§ YOUR INSTRUCTIONS
Within the records below, how many lines hold the word "each"? Only the number should be returned.

§ ENTRIES SHOWN

========================================

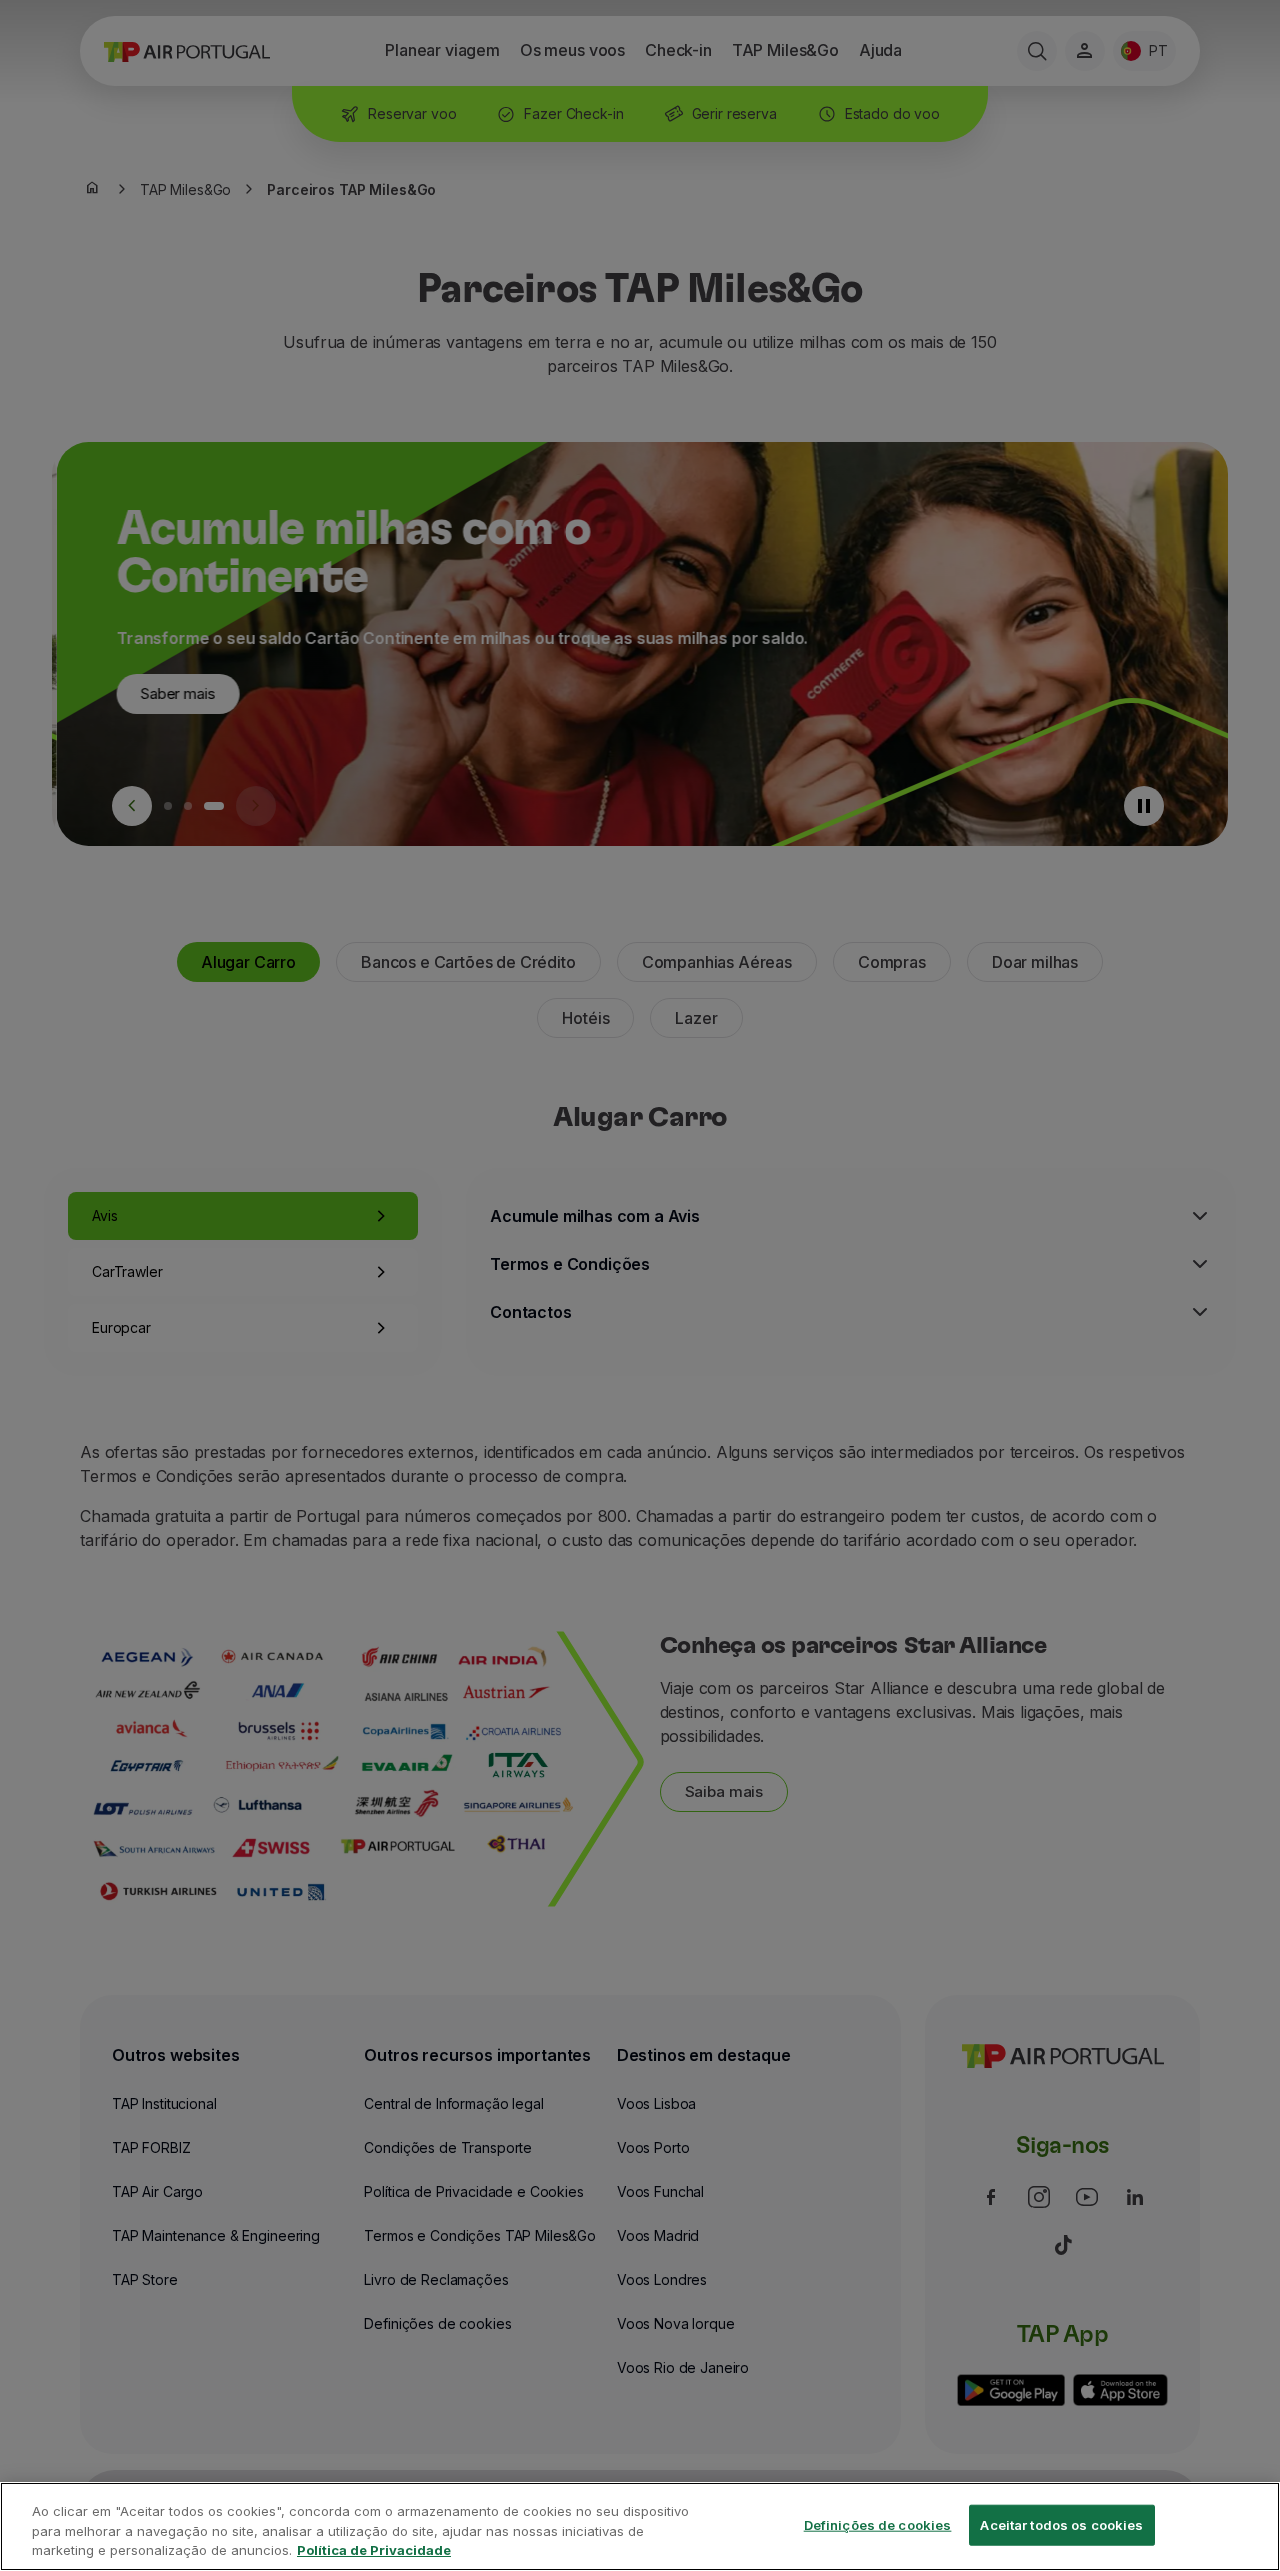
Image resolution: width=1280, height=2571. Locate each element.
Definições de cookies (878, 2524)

========================================

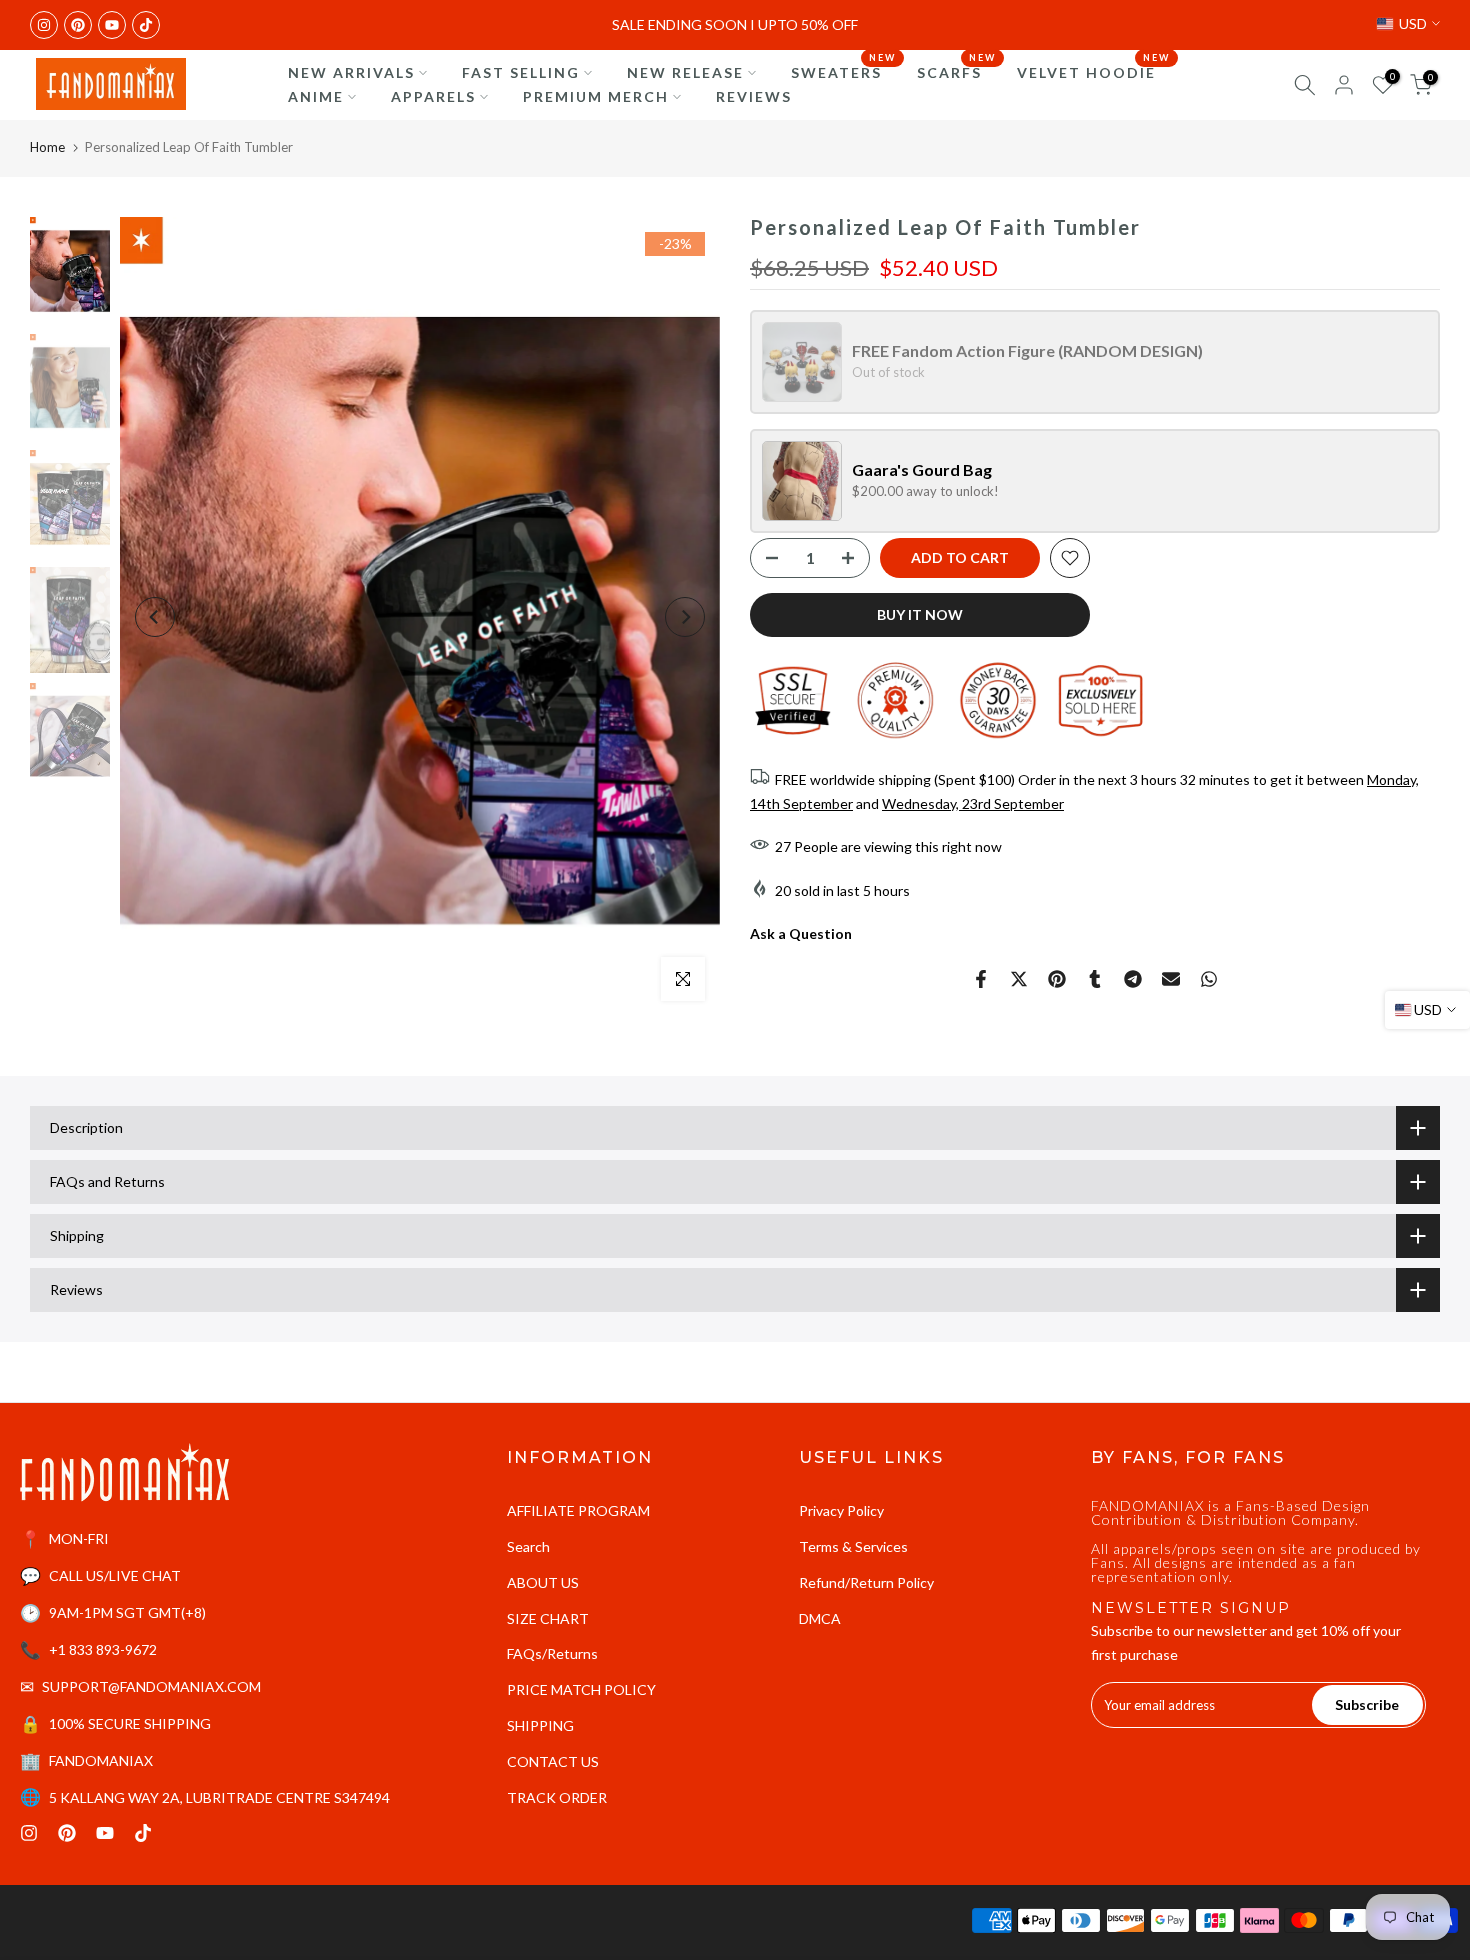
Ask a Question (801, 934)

========================================

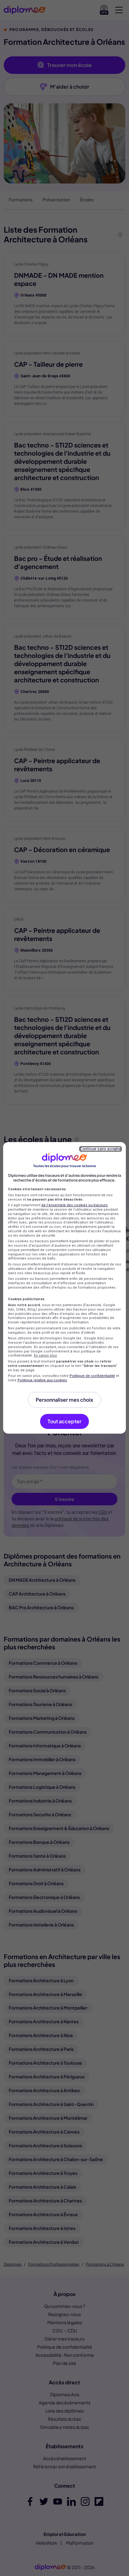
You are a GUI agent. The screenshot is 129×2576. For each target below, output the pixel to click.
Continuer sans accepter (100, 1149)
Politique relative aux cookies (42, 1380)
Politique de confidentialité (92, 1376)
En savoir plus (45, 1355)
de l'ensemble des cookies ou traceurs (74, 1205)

========================================

§ FINAL ANSWER
2